I really kind of wanted to anagram, since then I'd have juggling, recombination and reshuffling. THYROID CANCER wasn't going to help, and neither were the three-letter versions of those amino acids. So I produced four sets of three letters by extracting forwards, then backwards, then the transcribed sequence (that is, as though this were DNA instead of the RNA I had assumed it was) backwards and forwards. I liked this even more because it meant it didn't matter that it didn't clue up-from-down or RNA-from-DNA strongly; those orientations just didn't matter! I took the three-letter abbreviations of their amino acids and then discarded (I think it was, don't quite remember) all the adjacent-and-stacked letters. Which makes sense, because in recombination errors only the changes matter; if you swap an A for an A it is irrelevant. From these poor, over-worked five letters I had wrestled free a set of seven letters that anagram into ORAL STREP.
Finally! Success! The only unused information one discarded R instead of almost half the information in the puzzle! Recombination, juggling and reshuffling! It even fit the pattern we'd seen in the meta (everything up to that point (that is to say, two puzzles) had been a two-word disease or plague of some kind; ORAL STREP sounded unpleasant to me and was two words, if a little short.)

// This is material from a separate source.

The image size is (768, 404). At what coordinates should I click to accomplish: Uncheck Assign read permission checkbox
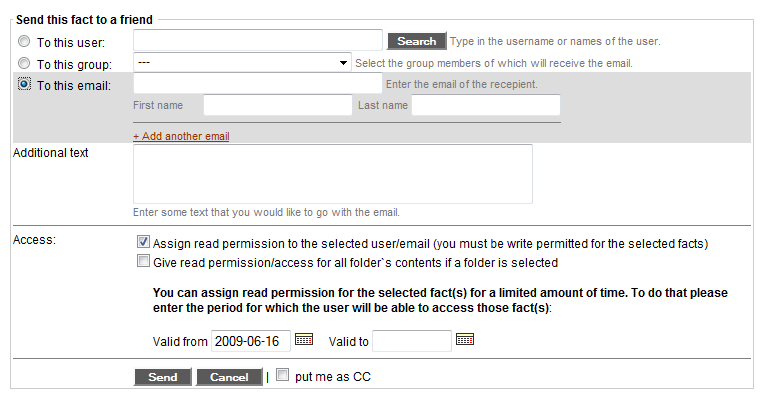(x=143, y=242)
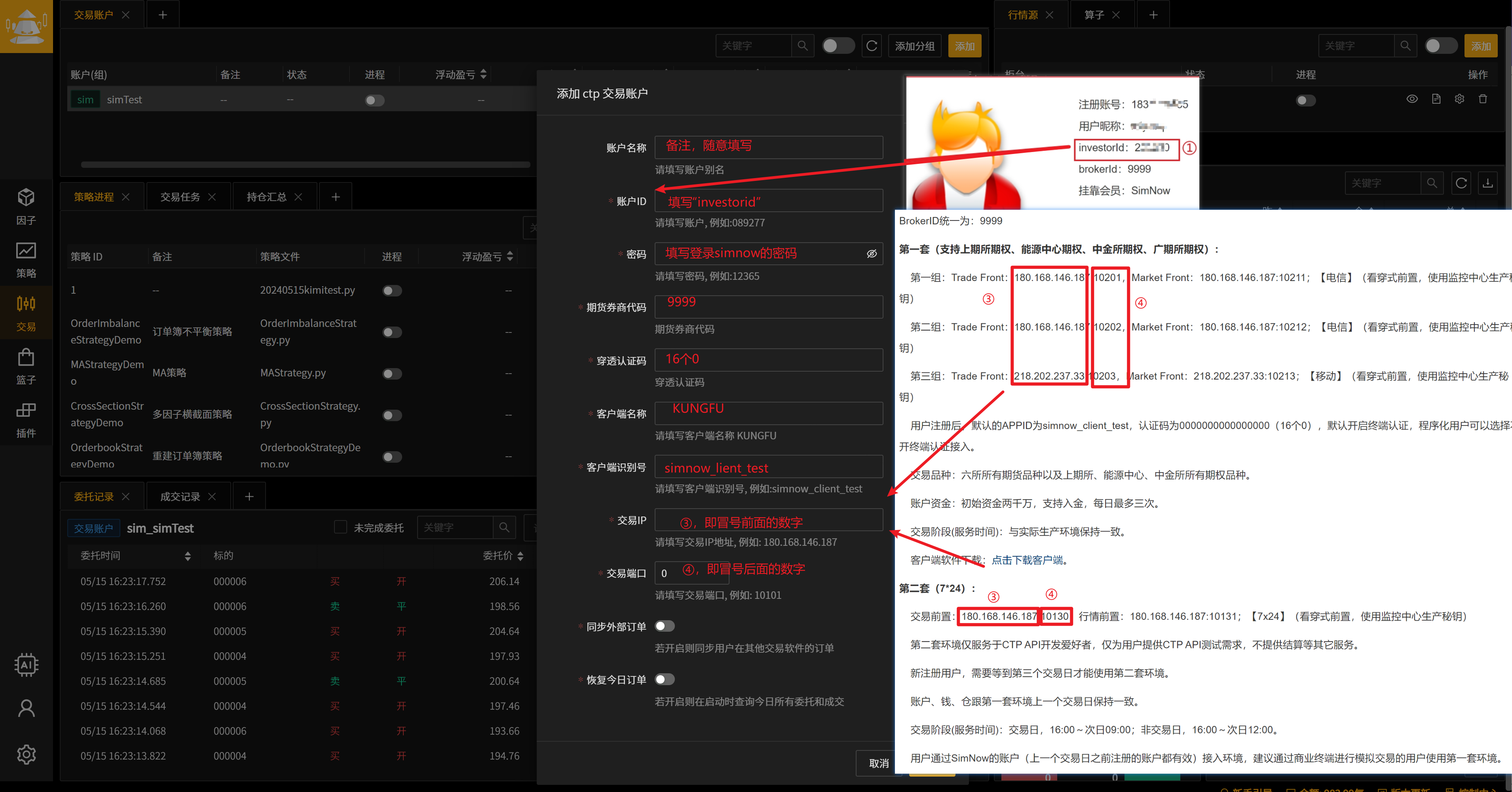Image resolution: width=1512 pixels, height=792 pixels.
Task: Open the 因子 factor sidebar icon
Action: point(26,207)
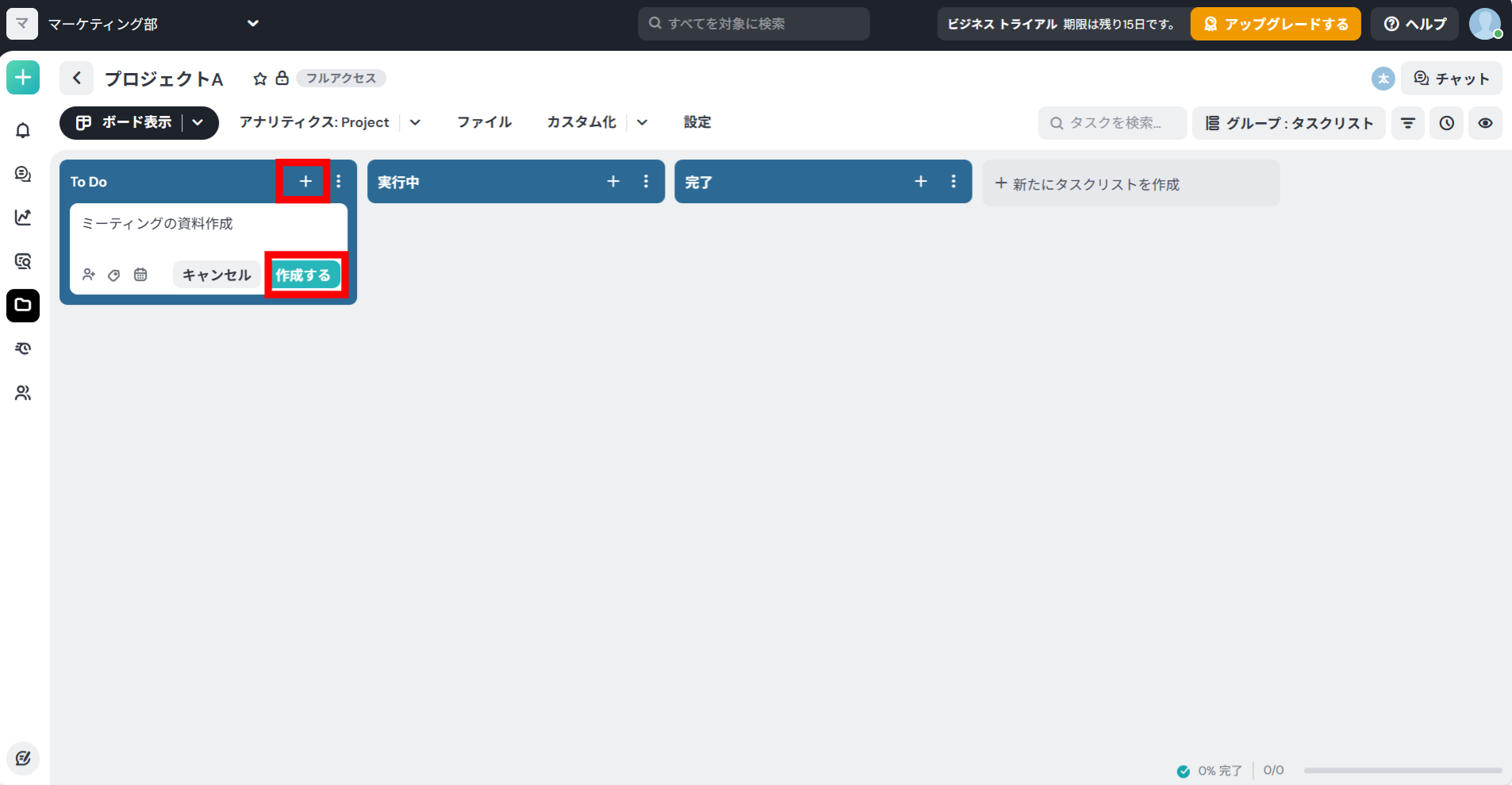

When I called this answer in, though, in the guy on the phone said, "you really should try solving this forward; it is a good puzzle." Clearly he saw that we'd almost had it, time passed and then I'd called in THYROID CANCER and figured that I was now randomly choosing two-word disease phrases as awkward as "ORAL STREP"? Whatever his reasoning, however well-intentioned his "stop guessing" chiding was, it felt like a punch in the gut.
I had just spent about 45 minutes following a train of logic that if it weren't so clearly correct as I went along, and elegant and rewarding, would have been frustrating all on its own. Then I had spent at least another hour and a half, probably more, attempting to wring an answer from it before hitting on the backwards&forwards idea. I thought that, after two hours post-work-doing, when the obvious answer was reported to be wrong I was no longer obliged to think it was a good puzzle. In fact, he appeared to think that instead of devoting hours to his his "good" puzzle, I might as well be backsolving.
So I went out and cried my frustration off in the hall and then unproductively obsessed for a while, and went to sleep and woke up and obsessed for a while longer until I finally gave up in a depressed, frustrated huff. When the answers went up I immediately went to look, hoping to discover that I was just too stupid to figure out the obvious and elegant thing I should have done instead. Instead, it was the most unsatisfying conclusion to a puzzle story thus far: it was already solved, but the clue phrase looked like garbage, so I invented an entire puzzle on top of it. Well, I think my version of the puzzle was good-er than that clue phrase, so there condescending Mr. You-Might-As-Well-Be-Guessing-Randomly-As-Trying-To-Solve-This-Puzzle.
So, in conclusion, the theme of this hunt for me was pretty much "you might as well be backsolving." And don't get cancer *or* oral strep, because neither of them is the answer, apparently.